#### WORK TASK
In the records below, find the line that contains "Where should I click to: Close", then write out that line and each one after it exactly, up to and including the last.
***** EXERCISE MATERIALS
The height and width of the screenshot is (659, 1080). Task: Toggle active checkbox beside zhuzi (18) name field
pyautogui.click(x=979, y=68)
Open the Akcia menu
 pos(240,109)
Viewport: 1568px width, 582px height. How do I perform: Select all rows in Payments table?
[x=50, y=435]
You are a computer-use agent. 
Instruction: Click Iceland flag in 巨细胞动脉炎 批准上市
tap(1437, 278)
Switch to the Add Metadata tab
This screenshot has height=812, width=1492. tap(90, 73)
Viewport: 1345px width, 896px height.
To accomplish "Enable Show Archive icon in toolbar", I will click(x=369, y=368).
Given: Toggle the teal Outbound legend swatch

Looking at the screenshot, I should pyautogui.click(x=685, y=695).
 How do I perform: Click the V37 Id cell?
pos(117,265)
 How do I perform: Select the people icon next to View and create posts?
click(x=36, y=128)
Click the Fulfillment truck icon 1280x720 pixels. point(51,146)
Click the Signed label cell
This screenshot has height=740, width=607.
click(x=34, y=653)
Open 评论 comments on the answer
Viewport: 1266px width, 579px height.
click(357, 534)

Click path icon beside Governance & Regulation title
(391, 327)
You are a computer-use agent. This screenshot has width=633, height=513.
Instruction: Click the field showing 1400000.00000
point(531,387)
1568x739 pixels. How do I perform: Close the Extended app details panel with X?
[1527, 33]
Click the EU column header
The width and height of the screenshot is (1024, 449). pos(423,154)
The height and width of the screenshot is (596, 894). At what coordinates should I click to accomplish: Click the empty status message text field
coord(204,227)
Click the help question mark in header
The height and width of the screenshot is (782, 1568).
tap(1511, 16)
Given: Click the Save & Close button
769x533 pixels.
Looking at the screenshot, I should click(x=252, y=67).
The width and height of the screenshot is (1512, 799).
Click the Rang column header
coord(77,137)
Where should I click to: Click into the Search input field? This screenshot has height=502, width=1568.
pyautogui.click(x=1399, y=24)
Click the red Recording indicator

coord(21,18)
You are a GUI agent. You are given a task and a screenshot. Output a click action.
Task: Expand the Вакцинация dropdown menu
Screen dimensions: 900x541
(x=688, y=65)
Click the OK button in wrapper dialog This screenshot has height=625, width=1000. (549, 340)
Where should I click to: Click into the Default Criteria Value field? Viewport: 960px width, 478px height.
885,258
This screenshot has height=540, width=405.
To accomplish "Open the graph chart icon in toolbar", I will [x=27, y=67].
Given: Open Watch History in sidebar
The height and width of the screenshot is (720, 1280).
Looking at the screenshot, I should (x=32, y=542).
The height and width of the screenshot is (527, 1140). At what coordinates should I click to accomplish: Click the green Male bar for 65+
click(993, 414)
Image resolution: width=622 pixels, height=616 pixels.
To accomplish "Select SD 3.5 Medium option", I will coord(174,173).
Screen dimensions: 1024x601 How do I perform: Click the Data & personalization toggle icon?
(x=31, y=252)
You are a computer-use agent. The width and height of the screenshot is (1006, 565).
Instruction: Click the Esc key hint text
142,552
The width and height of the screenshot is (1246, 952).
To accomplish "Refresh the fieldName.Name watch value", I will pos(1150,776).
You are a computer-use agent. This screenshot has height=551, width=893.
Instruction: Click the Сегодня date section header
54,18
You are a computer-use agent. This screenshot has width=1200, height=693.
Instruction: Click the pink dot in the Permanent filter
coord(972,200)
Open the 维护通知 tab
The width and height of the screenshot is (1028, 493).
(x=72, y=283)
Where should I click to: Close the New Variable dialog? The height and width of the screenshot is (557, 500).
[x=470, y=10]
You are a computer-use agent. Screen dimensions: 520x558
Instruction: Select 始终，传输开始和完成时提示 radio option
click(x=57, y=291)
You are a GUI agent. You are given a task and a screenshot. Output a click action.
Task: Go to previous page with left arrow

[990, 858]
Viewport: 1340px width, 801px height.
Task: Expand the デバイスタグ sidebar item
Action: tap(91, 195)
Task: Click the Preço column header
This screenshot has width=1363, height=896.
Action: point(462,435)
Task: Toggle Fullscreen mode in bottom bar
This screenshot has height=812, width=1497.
**********
#### WRITTEN ANSWER
Where should I click to: Close the New Variable dialog? The height and width of the screenshot is (557, 500).
[x=470, y=10]
You are a computer-use agent. Screen dimensions: 520x558
Instruction: Select 始终，传输开始和完成时提示 radio option
click(x=57, y=291)
You are a GUI agent. You are given a task and a screenshot. Output a click action.
Task: Go to previous page with left arrow

[990, 858]
Viewport: 1340px width, 801px height.
Task: Expand the デバイスタグ sidebar item
Action: tap(91, 195)
Task: Click the Preço column header
This screenshot has width=1363, height=896.
Action: point(462,435)
Task: Toggle Fullscreen mode in bottom bar
This screenshot has height=812, width=1497.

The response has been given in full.